Today I witnessed a program where, this tiny backwoods church in Virginia was depicted as normative for Pentecostals, then a few seconds of a larger more characteristic Denominational Pentecostal church was cut in, and an interview with a member of the lager church was cut in after that. While no direct statement was made to this effect, there was a clear attempt by the makers of the film to use backmasking to link the comments of the inexperienced and uneducated member of the mainstream Pentecostal church with the tiny, heterodox cult from Virginia.

In one of my course in college, I did a study of backmasking. Backmasking is a technique where an image or piece of video or a sound bite, is cut into a video or audio stream, in such a way that it masks the shorter and less vibrant item which precedes it. The result is that a viewer or listener tends to blur the two items into a single whole and when this data is recalled later a new meaning and sequence of events is brought to mind. The victim of this manipulation doesn’t remember what was actually broadcast; instead the morphed sequence is stored as a piece of learning.

The point of this exercise is to be able to tell people, libelous or slanderous lies, without leaving a clearly actionable piece of evidence.

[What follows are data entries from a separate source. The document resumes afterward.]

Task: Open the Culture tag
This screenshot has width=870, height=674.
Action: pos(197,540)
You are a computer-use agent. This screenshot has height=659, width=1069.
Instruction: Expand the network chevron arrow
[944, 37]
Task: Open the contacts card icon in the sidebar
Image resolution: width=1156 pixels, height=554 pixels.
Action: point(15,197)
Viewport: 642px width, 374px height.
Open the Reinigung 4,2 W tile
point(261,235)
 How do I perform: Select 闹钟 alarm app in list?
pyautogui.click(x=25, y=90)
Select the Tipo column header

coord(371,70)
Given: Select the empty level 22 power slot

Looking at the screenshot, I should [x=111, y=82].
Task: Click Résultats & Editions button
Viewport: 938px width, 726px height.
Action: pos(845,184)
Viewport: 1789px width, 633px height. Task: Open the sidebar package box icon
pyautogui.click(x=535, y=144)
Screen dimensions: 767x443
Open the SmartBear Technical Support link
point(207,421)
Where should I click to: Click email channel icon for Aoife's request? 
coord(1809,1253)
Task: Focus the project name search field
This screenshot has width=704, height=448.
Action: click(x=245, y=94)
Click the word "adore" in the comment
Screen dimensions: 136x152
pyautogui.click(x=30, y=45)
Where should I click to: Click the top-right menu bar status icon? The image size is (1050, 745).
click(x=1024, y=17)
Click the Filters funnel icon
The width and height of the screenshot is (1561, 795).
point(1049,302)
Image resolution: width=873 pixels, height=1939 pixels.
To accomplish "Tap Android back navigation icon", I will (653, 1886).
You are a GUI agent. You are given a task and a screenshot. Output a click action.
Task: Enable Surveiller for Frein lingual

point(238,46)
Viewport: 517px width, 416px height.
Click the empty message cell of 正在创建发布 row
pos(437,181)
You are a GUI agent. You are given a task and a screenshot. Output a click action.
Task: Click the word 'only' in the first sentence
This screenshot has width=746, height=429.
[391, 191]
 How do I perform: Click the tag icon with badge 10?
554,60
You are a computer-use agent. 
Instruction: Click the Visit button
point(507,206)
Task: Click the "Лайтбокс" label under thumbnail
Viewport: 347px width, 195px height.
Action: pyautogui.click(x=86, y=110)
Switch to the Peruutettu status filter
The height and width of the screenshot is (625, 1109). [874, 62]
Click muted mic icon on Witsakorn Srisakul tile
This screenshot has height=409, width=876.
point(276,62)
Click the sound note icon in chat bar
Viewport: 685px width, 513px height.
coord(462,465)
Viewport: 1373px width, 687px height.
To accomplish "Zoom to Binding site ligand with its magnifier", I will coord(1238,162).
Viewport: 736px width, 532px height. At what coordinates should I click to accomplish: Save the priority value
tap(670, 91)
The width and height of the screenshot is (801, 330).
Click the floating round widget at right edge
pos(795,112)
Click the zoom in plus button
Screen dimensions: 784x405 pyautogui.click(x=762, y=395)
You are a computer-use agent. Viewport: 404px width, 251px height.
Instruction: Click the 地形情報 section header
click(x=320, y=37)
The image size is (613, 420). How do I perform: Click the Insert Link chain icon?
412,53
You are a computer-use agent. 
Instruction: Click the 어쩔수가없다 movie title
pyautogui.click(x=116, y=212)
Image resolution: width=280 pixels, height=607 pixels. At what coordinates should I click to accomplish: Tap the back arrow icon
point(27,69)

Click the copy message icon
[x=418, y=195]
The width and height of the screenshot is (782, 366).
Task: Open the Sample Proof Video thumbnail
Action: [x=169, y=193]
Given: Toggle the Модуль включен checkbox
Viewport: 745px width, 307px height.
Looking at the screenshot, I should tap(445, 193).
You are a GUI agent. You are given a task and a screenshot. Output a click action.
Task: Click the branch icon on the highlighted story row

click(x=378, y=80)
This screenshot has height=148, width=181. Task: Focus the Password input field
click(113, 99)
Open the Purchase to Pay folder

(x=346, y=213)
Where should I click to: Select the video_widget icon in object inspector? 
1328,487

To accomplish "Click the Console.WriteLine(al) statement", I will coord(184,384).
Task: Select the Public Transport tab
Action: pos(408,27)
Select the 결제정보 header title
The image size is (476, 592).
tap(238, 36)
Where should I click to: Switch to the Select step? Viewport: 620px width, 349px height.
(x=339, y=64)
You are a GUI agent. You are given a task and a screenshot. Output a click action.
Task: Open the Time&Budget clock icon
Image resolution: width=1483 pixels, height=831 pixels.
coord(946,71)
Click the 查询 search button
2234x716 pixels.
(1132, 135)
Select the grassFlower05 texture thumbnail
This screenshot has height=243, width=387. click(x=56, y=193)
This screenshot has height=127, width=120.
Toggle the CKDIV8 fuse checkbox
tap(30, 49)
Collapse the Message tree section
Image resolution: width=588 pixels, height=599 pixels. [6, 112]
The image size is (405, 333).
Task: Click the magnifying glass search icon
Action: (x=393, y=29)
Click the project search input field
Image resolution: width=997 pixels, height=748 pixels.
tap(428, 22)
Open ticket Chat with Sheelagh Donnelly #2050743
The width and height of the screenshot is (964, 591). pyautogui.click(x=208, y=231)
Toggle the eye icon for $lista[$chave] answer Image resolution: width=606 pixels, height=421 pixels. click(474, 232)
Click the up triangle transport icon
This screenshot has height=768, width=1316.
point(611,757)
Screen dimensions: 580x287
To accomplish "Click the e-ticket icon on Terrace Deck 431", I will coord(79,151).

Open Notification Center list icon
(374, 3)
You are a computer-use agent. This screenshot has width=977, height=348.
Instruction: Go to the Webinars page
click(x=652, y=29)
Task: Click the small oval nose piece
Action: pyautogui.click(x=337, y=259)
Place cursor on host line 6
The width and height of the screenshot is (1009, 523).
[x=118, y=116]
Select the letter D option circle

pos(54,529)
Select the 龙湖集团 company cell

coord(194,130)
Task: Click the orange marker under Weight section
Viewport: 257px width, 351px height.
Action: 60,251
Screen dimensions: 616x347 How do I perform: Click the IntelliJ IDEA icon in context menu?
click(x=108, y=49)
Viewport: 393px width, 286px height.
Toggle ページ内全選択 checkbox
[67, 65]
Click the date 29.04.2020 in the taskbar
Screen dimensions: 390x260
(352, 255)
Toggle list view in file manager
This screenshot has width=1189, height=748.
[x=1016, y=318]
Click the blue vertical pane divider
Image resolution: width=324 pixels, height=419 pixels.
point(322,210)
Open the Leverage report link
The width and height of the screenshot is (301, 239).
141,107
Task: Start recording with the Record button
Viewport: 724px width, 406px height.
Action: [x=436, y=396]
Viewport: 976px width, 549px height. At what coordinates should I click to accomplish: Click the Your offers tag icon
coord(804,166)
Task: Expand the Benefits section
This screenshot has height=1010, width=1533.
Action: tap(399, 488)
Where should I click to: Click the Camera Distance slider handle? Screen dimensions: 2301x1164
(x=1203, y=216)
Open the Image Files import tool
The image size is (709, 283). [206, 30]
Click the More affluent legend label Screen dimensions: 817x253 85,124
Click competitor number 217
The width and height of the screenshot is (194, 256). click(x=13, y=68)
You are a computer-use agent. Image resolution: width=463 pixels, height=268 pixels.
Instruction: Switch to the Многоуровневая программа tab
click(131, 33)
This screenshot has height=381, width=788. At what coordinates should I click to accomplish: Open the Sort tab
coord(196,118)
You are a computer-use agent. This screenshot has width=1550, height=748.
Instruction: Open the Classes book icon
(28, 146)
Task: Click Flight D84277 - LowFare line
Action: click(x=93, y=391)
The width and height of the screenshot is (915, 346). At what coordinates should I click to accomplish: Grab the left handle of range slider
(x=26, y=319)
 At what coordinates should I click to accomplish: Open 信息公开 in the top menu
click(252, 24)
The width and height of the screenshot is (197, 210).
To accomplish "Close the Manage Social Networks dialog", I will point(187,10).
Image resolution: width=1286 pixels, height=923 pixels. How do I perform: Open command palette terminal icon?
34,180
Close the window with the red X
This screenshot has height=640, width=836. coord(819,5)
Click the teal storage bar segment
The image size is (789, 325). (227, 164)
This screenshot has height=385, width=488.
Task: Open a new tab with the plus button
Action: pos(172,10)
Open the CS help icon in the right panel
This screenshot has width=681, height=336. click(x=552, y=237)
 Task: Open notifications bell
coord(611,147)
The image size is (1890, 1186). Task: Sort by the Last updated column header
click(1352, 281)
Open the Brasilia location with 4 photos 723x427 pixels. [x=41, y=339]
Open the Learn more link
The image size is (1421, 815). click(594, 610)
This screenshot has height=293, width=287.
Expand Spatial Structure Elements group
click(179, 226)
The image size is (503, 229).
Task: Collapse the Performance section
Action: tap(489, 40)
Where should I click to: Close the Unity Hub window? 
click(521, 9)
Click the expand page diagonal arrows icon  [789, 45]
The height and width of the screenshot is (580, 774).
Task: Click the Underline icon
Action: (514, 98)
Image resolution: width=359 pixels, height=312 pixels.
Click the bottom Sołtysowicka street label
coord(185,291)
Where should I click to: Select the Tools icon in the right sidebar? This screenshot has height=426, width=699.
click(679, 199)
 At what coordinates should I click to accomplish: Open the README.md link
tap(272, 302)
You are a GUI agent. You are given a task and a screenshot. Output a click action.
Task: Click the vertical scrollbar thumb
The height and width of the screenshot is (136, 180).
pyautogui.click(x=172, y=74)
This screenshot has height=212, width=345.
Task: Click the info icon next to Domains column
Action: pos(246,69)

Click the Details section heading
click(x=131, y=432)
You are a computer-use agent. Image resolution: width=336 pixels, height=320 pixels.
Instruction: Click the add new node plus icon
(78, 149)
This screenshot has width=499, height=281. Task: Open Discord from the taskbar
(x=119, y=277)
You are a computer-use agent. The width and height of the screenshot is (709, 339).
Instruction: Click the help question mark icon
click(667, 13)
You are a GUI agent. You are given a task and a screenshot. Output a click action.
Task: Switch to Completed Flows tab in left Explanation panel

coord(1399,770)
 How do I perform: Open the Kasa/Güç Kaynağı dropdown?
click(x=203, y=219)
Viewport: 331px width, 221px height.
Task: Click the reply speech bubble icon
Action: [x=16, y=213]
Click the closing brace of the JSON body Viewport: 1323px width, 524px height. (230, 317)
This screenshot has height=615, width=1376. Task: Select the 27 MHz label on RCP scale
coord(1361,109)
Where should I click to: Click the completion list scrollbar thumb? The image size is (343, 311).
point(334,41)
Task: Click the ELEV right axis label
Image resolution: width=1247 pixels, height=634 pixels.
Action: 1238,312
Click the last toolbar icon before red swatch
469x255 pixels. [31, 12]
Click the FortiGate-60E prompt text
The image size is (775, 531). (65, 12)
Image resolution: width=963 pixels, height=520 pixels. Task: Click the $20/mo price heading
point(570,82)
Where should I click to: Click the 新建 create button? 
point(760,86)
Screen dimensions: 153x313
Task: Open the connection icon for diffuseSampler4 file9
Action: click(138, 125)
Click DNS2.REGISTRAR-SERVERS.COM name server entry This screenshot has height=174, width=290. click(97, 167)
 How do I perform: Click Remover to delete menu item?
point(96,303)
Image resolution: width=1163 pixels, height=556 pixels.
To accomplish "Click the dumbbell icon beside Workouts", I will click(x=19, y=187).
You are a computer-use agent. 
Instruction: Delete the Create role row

It’s for this reason that in the past, theaters and other media were prohibited from using back masking techniques to manipulate the consumer.

A classic example is the theatre chain that flashed images of food and drink that was offered by the concession stand in the lobby, during the movie or during the previews. The relatively small period of time that these images appeared at any one instant caused the continuation of the movie to back mask these images. When the frequency of the flashed images became high enough, millions of theater goers were manipulated into buying overpriced popcorn and colas that they would not have otherwise wanted or purchased.

The reason this is a critical issue, is that the network in question is played across the globe. These small programs take on the character of sociological, headline News for many millions of viewers. The intentional misportrayal of Pentecostals amounts to nothing less that a pogrom of religious persecution against Pentecostals on a global scale.

Persecution of the Church, especially the church on the move and successful, is no new thing. Over the last 2000 years, Christians have been the victims of persecution and injustice, more often than not. But it is not something we should passively allow to go unanswered. Pray for guidance, Read your Bible, and realize that fighting against the persecution is not wrestling with flesh and blood. Instead battling this anti-Christian movement is nothing less than your duty. Pickup the mantle, allow the spirit of prophecy to motivate you, shake off the snake and let it be burned in the campfire. If you are committed and don’t dither, it will not harm you (ACT 28:3-6).